# Short problem A
Copy every entry in Block 1 word for word, leaving out the pictures.

Earthcare: An Ethical Culture Designed to Save Our Planet and OurselvesKibbutz Lotan, a community in Israel’s Negev conceived to fuse egalitarian ideology with Reform Jewish values, has become an internationally recognized institute for practical environmental education centered on the Earthcare concept known as "permaculture." In this Reform Judaism magazine interview, four of Lotan’s leading ecology experts explain how Reform Jews and congregations throughout North America can re-envision and transform our relationship with the Earth.

At Kibbutz Lotan’s Center for Creative Ecology you offer a Green Apprenticeship in Permaculture and Ecovillage Design. What exactly is permaculture, and why do you believe it’s so important to be taught?

Mike Kaplin, co-creator, director, and head permaculture teacher, Center for Creative Ecology: In the 1970s, Bill Mollison, an Australian ecologist, and one of his students, David Holmgren, developed the concept—a contraction of “permanent agriculture” (or sustainable agriculture) that soon turned into “permanent culture” (or sustainable culture). Permaculture is a culture, philosophy, and design method that teaches us to look at a whole system or problem, to observe how the parts relate, and to mend what needs fixing by applying time-tested sustainable practices. For example, when we’re about to purchase an item at a store, such as a bottle of milk, rather than think only of its immediate usage, which is only a small part of the system, we consider the whole picture: Do I really need it, where was it produced, what materials is it made of, and, always, what happens after it’s used, how will it be disposed of? To guide us in our decision-making, permaculture has a simple reference we call “the three ethics”: 1) Care of the Earth, including all living things—plants, animals, land, water, and air; 2) Care of People, promoting access to resources, self-reliance, and community responsibility; and 3) Fare Share, placing limits on consumption to ensure that the planet’s limited resources are used wisely and equitably. Now, before we make our milk purchase, we can ask: “Care of the Earth” questions: Were the animals who gave the milk treated well? Were they fed sprayed food, which might affect milk quality as well as the earth the food was grown in? Is the dairy farm local, avoiding pollution that would be generated from the milk’s transport? We ask “Care of the People” questions: Does the farmer properly manage the manure so as not to pollute the local drinking water? Will the milk sale generate income for a neighborhood farm, increasing the likelihood that money will be reused efficiently within the local area? And we ask “Fare Share” questions too: Are part of the cow pastures and woodlands kept “wild” for wildlife? Can the milk bottle be reused or recycled easily, or will disposing of it contribute to the landfill? Once we truly understand that we only have one planet Earth and her resources are limited, we appreciate that we are invested with the power to change Earth, for better or worse, in every decision we make.

# Given data
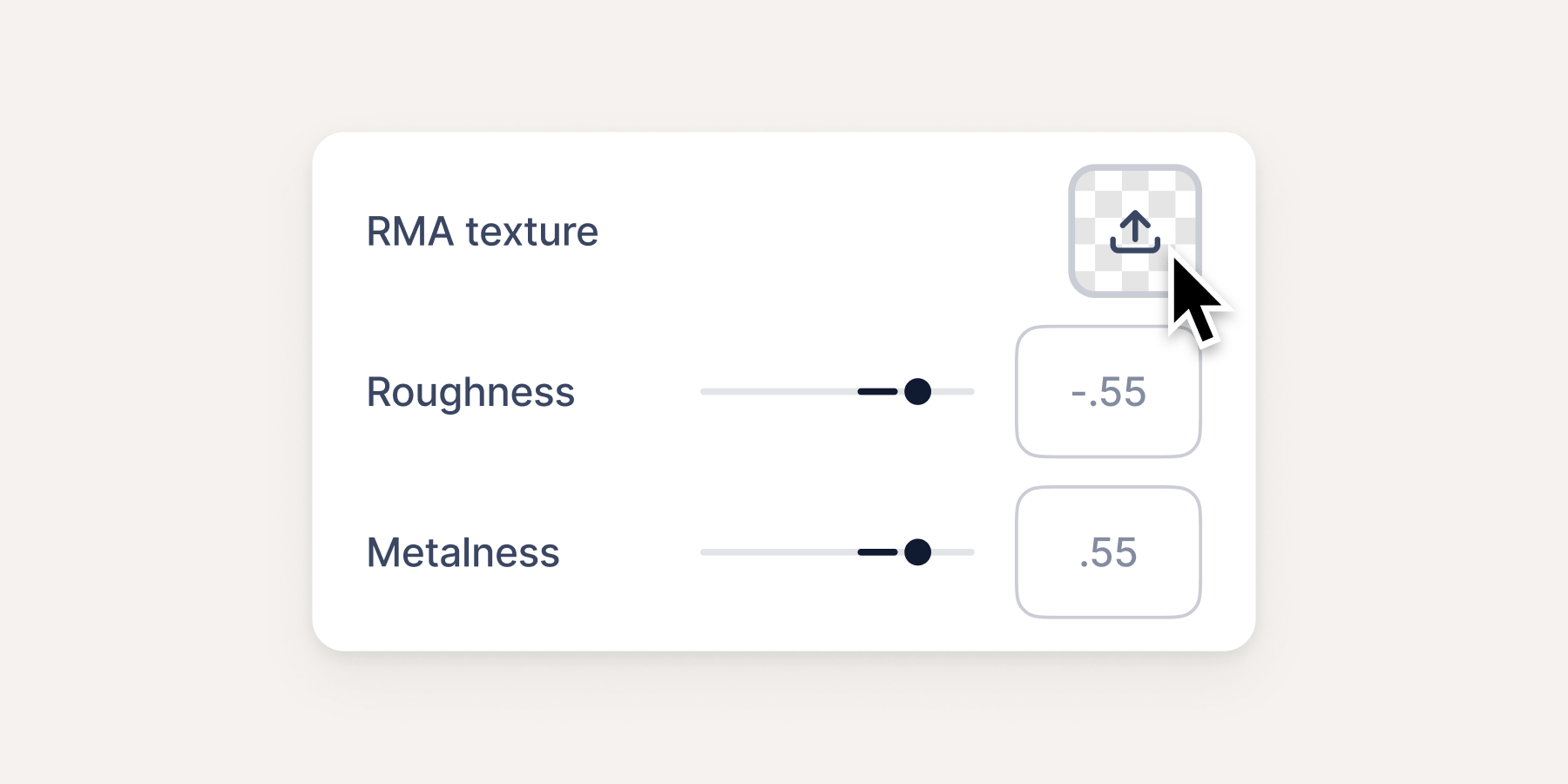Click the top-left checker square of texture slot
The width and height of the screenshot is (1568, 784).
(1086, 181)
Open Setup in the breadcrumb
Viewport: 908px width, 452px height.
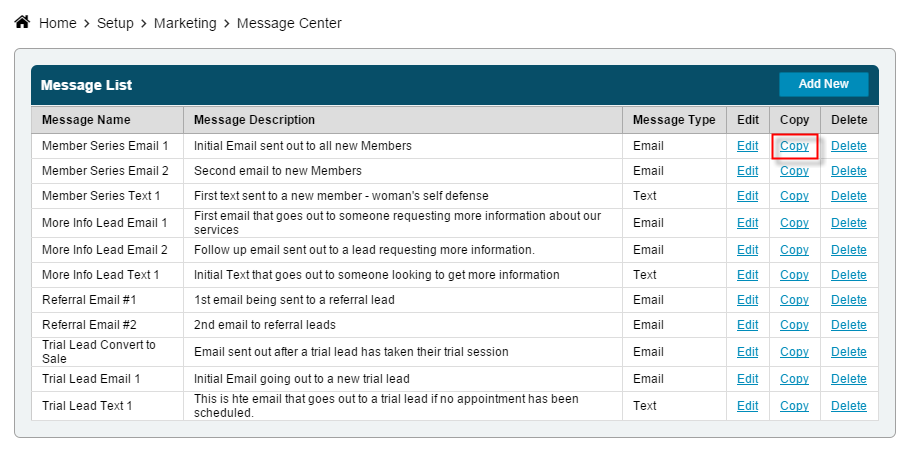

# Short problem B
Name each of "the three ethics" given in the permaculture interview.

# Full answer A
Click the top-left checker square of texture slot
The width and height of the screenshot is (1568, 784).
(1086, 181)
Open Setup in the breadcrumb
Viewport: 908px width, 452px height.

# Full answer B
Care of the Earth
Care of People
Fare Share